I saw that you have the operation “root@blade3:/# apt-get update”, it is recommended that you use blade3 to connect to the external network via wired network, and 4 blade3 to connect via pcie network for example: Four devices are in the 10.20.0.x network segment; Another point to note is the default gateway Settings

Maybe you have noticed that the crash occurs after only 9 MB of data having been transferred. Not much. Typically, the nodes exchange gigabytes or even terabytes of data when in operation, so your PCIe-based network switch must handle such large amounts of data.

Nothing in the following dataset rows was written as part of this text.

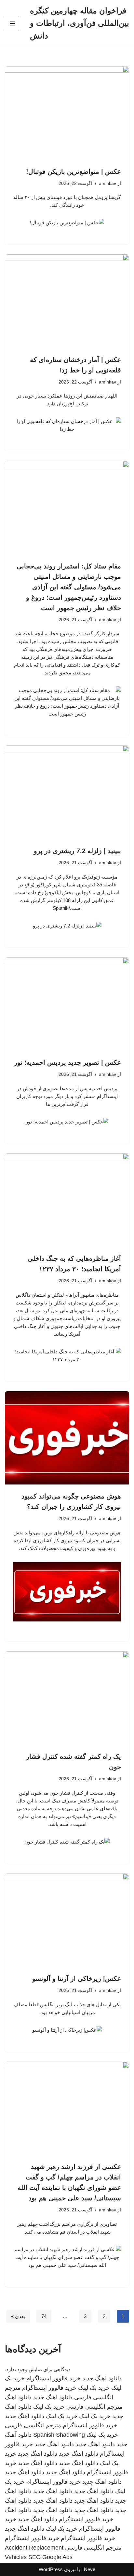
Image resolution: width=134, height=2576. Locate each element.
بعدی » (18, 2316)
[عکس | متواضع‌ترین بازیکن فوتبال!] (67, 113)
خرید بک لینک (94, 2388)
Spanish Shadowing (59, 2435)
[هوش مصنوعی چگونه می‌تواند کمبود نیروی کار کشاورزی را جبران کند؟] (67, 1438)
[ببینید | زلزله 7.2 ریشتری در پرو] (67, 792)
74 (44, 2316)
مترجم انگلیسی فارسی (94, 2406)
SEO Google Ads (50, 2557)
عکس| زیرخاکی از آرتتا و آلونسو (76, 1978)
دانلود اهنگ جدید (102, 2378)
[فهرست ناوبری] (12, 23)
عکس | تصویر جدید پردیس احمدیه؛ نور (67, 1062)
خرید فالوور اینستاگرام (53, 2378)
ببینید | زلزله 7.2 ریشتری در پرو (77, 850)
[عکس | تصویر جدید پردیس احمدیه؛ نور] (67, 1004)
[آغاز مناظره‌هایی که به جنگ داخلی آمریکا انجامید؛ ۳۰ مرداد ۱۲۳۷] (67, 1200)
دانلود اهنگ (18, 2397)
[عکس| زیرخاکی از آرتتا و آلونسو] (67, 1920)
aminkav (107, 183)
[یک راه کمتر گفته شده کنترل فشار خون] (67, 1698)
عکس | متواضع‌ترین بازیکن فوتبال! (73, 171)
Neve (89, 2569)
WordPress (51, 2569)
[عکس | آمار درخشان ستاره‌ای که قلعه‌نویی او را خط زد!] (67, 301)
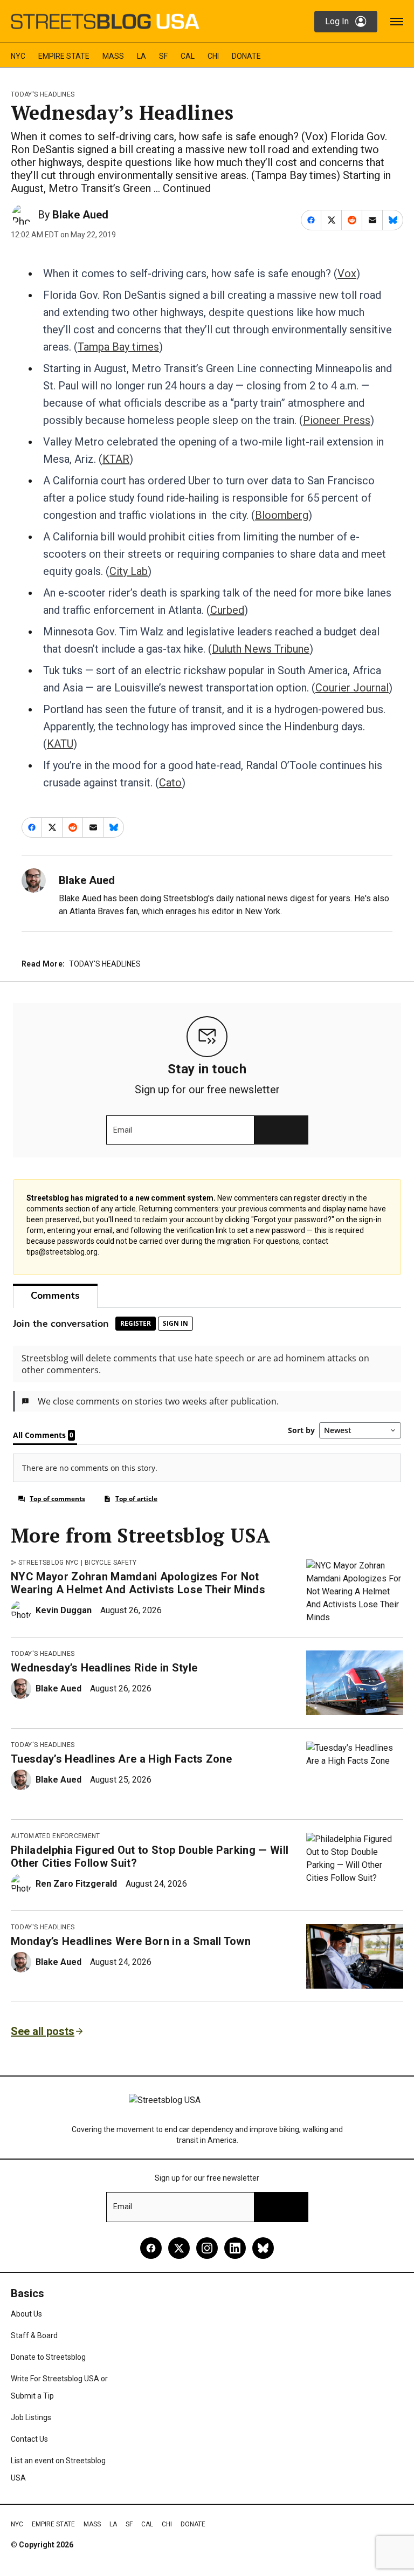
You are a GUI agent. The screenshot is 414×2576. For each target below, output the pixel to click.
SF (163, 56)
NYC (18, 56)
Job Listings (31, 2417)
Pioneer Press (336, 420)
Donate (246, 56)
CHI (213, 56)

And: I have already looked into the default gateway settings.

It’s not only me who’s still waiting for a stable version of the MIOP driver. And it’s not only me who suggests you to open-source the driver code so that more eyes can review it and more brains can improve it. Please think about it.

As one of your colleagues suggested me to resell your hardware: I can’t do that before it runs without errors and crashes.